/ 12 March 2006

Bachelet sworn in as Chile’s first woman leader

Socialist Michelle Bachelet was sworn in as Chile’s first female president on Saturday and appealed for national unity to heal the divisions left by a military dictatorship that had imprisoned and tortured her and her parents.

Bachelet’s election in January marked a sharp political shift in traditionally conservative, male-dominated Chile. Her first act as president on Saturday was to swear in a Cabinet of 10 men and 10 women, fulfilling a promise to have equal numbers of men and women in decision-making posts.

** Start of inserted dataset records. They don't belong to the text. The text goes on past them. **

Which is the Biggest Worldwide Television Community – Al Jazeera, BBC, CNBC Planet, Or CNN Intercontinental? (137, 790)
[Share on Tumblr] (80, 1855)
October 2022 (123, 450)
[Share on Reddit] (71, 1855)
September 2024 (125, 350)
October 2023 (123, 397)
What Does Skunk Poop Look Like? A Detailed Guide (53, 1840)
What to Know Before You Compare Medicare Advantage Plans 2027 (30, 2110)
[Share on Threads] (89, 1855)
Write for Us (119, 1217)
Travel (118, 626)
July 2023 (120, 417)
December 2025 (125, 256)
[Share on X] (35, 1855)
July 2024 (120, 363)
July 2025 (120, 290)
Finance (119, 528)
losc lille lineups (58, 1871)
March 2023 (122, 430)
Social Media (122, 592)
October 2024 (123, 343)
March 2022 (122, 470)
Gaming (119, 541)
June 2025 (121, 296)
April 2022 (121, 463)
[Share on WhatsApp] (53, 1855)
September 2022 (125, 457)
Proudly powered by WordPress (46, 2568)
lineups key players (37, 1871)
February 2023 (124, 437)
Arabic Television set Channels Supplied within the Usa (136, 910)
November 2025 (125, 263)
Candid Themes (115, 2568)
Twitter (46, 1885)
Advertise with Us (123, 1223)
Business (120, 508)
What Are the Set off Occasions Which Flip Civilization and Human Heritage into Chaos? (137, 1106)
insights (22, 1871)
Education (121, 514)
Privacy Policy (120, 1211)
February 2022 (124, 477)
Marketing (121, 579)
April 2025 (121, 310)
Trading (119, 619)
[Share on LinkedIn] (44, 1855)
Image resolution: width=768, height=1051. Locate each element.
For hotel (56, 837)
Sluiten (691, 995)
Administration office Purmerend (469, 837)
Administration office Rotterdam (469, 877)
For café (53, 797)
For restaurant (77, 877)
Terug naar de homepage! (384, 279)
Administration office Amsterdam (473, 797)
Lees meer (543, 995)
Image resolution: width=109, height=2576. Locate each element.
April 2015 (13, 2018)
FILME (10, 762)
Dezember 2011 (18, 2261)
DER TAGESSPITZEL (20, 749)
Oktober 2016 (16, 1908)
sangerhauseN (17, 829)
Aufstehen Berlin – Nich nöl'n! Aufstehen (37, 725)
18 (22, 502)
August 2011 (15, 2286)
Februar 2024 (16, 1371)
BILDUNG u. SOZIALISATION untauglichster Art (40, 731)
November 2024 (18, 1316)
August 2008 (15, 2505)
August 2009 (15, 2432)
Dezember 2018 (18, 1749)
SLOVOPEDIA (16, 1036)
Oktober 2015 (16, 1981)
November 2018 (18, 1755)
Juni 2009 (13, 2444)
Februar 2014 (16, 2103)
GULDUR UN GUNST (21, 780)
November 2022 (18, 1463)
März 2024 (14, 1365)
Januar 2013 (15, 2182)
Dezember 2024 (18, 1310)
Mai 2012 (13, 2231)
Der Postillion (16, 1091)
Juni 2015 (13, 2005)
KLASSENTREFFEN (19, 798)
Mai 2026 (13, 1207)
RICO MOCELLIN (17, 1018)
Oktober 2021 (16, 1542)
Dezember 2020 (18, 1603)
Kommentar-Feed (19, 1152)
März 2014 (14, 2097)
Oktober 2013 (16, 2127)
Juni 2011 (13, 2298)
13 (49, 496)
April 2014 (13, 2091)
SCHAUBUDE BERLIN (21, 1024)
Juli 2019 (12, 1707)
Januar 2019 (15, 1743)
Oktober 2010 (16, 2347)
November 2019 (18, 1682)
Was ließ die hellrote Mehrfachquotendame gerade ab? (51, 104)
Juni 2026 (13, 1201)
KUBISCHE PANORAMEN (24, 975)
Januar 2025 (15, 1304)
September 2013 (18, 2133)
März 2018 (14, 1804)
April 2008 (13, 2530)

The 54-year old paediatrician took her oath before Senate president Eduardo Frei at the Hall of Honour of Chile’s Congress in the port city of Valparaiso, where she was applauded by hundreds of people, including most of the leftist leaders that recently have come to power in South America.

On returning to Santiago, in a speech from the presidential palace balcony, she called for national unity in the wake of Chile’s 1973-1990 dictatorship of General Augusto Pinochet, which activists say saw a wave of human right abuses and oppression of dissidents.

”There was a time in our history when we were divided, looking at each other with suspicion, with mistrust and rejection. Now, the time has come to look at each other again to the face, to the eyes,” she told thousands of cheering supporters in Santiago.

”The past is the past, but we do not want to repeat the mistakes of that past,” she said. ”Living in democracy, we are able to work to erase the troubles of a divided society.”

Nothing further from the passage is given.